In this study, MIP particles were coated on screen-printed carbon electrode (SPCE) as shown in schematic (Figure 1). The electrode pattern included a carbon working electrode and a silver/silver chloride (Ag/AgCl) reference electrode. The size of SPCE was small that could be detected by hand-held potentiostat, suitable to be developed the cortisol point-of-care detection.

2. Synthesis and Characterization of Cortisol-MIP Particles

Cortisol-molecular imprinted polymer (cortisol-MIP) particles were obtained using the multi-step swelling and polymerization protocol with cortisol as a target molecule. Styrene bead was used as the core shell.The microemulsion was reacted by 2,2′-azobisbutyronitrile (AIBN; Aldrich Chemie, Milwaukee, WI, USA) with polyvinylalcohol in toluene solvent. Poly methacrylic acid-co-ethylene glycol dimethacrylate and N,N′-(1,2-Dihydroxyethylene)-bis-acrylamide were polymerized with cortisol as template stirring at 70 °C under nitrogen stream for 24 h. The cortisol template was washed by 10% acetic acid in methanol. The cortisol-MIP particles in suspension form were homogenized by High pressure homogenizer. The particle size was examined by Zetasizer. The suitable ratio of methacrylic acid:acrylamide:cortisol which allowed the formation of 642.3 ± 35.8-nm homogenous particles was 2:1:1. (Figure 2a). The surface of MIP was rougher than non-imprinted polymer (NIP; the similar reaction without cortisol template). The 4 μL of Cortisol MIP suspension was dropped on screen-printed carbon electrode (SPCE) surface by 20% solgel mixture and incubated at 65 °C overnight to fix the cortisol MIP particles on SPCE surface as shown in Figure 2b.

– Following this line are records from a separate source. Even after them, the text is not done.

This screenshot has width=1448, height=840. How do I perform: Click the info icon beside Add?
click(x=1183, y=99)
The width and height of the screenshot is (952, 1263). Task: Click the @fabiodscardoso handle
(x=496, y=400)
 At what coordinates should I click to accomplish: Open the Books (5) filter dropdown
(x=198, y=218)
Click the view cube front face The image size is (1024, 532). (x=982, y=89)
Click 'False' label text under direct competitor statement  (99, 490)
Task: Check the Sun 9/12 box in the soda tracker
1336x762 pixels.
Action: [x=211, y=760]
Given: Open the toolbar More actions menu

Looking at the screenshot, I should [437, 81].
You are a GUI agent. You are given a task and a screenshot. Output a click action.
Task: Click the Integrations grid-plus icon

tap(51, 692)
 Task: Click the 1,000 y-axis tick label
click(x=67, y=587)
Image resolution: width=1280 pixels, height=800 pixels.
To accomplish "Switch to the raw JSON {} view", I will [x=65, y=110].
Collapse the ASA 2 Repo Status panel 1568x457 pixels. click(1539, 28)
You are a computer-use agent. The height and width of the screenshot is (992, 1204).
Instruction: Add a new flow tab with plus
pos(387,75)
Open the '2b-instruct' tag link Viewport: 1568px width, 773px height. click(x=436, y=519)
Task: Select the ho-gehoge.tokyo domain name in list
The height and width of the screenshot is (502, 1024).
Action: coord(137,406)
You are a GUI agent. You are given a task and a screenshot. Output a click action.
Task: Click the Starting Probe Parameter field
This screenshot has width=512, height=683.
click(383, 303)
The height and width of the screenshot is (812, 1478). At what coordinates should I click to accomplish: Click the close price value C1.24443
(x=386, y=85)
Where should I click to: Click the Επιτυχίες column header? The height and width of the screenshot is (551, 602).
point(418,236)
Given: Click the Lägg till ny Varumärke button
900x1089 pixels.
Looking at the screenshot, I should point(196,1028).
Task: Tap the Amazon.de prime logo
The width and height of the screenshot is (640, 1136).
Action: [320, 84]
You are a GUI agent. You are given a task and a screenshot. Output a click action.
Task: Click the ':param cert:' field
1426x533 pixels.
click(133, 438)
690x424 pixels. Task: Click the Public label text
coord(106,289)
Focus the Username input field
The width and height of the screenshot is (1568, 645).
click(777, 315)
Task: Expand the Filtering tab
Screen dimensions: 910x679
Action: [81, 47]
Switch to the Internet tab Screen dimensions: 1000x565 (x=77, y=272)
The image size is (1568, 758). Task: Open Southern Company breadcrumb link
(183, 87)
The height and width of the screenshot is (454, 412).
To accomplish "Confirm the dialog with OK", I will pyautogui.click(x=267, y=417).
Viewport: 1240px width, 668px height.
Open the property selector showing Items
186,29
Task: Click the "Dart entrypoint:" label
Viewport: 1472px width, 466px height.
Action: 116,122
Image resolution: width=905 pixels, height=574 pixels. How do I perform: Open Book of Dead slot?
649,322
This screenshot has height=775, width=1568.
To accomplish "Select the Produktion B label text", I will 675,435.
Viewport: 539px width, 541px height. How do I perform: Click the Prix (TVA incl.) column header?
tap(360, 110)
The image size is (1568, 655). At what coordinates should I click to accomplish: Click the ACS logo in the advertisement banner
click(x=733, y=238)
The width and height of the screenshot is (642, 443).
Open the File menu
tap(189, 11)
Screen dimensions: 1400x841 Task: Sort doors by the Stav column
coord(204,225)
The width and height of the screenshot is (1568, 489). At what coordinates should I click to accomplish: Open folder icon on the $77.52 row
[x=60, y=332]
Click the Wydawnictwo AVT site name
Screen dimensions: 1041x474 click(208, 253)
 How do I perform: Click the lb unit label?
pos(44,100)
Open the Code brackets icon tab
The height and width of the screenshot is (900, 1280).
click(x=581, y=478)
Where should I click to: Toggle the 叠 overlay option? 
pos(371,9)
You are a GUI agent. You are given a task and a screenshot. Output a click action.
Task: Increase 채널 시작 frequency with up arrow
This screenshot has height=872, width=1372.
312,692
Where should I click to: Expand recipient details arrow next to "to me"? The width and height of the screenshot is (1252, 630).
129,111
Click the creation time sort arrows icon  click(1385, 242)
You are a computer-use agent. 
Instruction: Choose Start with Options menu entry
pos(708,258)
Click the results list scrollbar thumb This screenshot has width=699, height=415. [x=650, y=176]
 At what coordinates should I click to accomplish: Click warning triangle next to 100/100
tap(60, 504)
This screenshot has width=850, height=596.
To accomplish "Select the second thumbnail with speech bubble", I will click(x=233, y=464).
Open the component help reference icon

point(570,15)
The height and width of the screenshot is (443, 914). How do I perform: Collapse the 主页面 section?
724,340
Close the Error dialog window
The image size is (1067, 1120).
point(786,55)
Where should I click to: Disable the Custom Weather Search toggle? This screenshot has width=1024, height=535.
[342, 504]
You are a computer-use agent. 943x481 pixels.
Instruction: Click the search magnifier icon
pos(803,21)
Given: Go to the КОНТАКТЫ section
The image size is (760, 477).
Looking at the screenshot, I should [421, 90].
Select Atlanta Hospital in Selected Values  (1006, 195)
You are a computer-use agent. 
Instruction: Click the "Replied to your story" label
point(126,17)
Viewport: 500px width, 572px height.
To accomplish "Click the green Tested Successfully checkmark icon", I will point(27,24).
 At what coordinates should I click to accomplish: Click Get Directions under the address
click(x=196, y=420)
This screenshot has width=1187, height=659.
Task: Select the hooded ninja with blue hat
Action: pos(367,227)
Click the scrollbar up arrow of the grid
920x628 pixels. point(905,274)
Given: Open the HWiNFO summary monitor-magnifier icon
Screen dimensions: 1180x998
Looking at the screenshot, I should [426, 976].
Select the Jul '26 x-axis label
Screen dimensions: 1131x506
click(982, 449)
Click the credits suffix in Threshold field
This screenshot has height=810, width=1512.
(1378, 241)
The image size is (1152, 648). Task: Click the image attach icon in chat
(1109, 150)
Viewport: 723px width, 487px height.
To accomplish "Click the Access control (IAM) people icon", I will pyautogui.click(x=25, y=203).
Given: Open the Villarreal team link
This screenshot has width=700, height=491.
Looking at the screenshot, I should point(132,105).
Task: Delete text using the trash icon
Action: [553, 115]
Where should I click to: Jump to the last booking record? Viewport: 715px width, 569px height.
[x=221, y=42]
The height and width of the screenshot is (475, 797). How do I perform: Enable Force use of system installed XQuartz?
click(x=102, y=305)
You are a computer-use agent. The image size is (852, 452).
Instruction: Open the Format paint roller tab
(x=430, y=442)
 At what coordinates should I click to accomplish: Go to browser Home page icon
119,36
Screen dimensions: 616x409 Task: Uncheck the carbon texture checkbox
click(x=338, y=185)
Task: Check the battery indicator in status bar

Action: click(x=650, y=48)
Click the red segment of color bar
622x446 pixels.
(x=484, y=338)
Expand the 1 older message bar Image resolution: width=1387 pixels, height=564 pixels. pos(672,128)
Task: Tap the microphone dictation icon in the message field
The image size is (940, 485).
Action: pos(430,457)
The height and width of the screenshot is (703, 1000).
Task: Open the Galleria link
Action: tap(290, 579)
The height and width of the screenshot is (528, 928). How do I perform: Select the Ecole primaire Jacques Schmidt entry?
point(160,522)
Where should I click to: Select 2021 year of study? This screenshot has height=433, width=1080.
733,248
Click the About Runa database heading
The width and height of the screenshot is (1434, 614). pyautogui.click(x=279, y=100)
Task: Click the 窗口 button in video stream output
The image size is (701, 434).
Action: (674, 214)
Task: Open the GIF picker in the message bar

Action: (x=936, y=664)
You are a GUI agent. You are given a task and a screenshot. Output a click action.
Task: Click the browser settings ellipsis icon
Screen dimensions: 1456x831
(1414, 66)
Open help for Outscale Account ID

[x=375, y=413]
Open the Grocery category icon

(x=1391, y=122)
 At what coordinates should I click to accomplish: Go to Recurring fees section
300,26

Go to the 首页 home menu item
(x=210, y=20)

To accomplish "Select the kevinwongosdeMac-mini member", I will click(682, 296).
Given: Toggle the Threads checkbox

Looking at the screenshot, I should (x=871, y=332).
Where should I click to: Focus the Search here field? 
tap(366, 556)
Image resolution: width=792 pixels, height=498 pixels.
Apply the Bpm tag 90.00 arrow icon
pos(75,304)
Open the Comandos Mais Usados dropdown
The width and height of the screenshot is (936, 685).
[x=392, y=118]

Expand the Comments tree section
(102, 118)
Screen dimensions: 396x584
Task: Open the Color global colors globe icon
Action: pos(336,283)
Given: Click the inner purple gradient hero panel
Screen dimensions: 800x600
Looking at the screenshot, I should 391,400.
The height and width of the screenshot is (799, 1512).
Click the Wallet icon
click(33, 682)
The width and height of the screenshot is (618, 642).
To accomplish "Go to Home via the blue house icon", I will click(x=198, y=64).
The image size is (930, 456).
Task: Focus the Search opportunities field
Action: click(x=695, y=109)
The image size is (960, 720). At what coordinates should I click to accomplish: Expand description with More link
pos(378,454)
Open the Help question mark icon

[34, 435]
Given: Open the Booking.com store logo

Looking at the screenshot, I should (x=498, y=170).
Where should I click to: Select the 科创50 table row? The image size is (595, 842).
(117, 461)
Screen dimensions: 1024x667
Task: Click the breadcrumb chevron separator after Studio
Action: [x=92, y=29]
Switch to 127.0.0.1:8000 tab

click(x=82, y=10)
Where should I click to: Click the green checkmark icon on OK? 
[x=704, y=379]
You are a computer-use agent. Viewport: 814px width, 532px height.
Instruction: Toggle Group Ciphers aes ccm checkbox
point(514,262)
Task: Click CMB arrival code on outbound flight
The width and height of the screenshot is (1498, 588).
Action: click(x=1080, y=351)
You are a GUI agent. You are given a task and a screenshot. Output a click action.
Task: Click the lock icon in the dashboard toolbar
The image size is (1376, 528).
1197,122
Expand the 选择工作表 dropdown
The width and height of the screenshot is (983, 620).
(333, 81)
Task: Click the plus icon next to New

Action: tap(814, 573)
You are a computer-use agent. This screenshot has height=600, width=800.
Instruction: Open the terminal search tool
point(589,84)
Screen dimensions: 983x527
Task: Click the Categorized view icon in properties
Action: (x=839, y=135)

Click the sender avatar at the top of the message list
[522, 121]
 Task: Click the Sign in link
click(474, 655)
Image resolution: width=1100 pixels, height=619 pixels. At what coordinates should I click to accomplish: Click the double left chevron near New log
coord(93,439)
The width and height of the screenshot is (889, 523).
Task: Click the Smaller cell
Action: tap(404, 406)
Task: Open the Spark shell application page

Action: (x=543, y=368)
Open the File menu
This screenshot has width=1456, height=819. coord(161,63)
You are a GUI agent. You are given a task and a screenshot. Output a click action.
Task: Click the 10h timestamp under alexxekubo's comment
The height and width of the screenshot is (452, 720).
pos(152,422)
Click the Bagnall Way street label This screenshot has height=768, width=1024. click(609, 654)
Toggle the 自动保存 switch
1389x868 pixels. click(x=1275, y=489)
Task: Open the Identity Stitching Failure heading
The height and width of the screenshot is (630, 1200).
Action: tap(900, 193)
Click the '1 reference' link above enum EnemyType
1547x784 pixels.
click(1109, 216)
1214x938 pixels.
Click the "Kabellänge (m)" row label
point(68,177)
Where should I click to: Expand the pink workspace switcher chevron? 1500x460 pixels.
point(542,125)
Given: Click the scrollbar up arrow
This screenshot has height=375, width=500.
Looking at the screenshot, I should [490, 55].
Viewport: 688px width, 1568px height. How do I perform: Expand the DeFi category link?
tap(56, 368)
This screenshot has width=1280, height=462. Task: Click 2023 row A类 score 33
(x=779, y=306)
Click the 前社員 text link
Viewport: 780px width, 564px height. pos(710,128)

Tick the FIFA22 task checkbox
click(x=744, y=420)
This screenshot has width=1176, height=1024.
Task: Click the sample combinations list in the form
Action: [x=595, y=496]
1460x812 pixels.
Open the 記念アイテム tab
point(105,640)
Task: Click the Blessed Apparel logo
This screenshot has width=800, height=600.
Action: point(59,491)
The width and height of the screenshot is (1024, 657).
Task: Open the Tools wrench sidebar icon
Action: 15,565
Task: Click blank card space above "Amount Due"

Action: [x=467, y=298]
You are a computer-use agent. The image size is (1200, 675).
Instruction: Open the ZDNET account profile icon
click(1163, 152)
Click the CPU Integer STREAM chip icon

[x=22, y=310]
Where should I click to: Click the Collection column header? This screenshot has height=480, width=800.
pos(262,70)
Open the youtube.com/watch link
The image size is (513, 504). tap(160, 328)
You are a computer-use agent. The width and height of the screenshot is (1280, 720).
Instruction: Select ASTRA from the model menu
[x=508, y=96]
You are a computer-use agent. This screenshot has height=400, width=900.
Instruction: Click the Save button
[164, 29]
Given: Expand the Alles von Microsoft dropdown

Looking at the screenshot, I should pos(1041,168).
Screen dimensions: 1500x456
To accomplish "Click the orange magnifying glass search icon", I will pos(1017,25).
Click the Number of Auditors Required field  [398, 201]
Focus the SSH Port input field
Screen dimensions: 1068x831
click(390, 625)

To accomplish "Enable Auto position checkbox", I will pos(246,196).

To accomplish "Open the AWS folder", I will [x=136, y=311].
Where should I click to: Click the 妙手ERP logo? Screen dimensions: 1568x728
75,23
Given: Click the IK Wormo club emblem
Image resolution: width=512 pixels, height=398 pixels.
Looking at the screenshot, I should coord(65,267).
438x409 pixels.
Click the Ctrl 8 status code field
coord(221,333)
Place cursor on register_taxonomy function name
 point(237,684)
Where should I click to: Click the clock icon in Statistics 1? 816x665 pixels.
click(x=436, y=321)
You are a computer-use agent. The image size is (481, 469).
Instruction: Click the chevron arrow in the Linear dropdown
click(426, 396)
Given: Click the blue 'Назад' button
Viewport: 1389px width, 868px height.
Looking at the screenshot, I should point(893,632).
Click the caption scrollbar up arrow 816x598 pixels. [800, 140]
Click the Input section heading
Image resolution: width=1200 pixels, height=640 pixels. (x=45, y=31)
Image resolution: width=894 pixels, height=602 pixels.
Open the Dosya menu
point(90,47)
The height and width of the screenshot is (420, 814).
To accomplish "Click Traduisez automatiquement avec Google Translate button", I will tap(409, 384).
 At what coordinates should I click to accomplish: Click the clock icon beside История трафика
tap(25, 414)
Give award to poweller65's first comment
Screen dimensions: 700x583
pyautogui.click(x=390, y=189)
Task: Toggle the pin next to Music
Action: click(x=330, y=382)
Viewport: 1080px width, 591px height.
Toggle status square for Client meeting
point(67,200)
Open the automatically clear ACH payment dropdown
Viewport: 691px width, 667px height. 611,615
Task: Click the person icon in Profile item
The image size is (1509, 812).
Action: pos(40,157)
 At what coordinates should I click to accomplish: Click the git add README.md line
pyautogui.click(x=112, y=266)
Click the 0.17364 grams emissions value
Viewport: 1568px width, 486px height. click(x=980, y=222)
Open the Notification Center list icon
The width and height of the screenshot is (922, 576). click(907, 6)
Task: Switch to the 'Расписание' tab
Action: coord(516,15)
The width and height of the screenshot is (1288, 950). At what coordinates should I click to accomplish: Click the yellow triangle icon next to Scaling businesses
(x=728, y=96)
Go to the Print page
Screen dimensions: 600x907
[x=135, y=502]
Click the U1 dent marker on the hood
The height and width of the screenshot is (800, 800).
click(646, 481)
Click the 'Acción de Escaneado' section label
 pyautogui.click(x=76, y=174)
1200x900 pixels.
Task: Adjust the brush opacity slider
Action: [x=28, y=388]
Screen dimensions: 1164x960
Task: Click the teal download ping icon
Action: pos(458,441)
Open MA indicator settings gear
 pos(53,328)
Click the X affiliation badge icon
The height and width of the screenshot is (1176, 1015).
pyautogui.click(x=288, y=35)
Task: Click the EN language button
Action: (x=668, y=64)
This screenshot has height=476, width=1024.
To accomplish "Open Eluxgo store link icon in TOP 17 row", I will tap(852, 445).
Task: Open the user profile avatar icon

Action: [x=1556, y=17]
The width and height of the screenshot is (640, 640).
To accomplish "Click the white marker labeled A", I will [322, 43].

3. Electrochemical Measurements

Electrochemical measurements were performed by portable 910 PSTAT Mini (Metrohm autolab) connected with a computer system. The chromatogram was obtained by cyclic voltammetry (CV) analysis in 5 × 10⁻³ mol·L⁻¹ K₃[Fe(CN)₆]/K₄[Fe(CN)₆] in 1 × 10⁻¹ mol·L⁻¹ KCl. CV was scanned in different potential values from 0.45 V to −0.15 V, at 0.02 Vs⁻¹ scan rate with 0.002 step of potential. The cyclic voltammograms of the SPCE modified with cortisol-MIP particles was indicated by the increase of redox peak at 0.2 V. The detection range of cortisol concentrations was from 1.28 to 20 nM with linear regression equation: ΔI = 1.92 × log[cortisol concentration] + 13.72 at a correlation coefficient of 0.9804 (Figure 3). As the results of FTIR spectra, cortisol-MIP particles could rebind other cortisol molecules.

4. Summary

This study revealed the achievement of core shell molecular imprinted polymer particles integrated on screen-printed carbon electrode to quantify the stress hormone, cortisol by hand held electrochemical device. The cortisol-MIP in particle form could enhance the surface area of cortisol binding cavities that allowed high performances of specificity and selectivity. The portable cortisol sensor exhibited 1.20 nM in detection limit to recognize steroids. According to their structures with feasibility and cost-effectiveness, this biosensor could therefore be developed to use in point-of-care testing.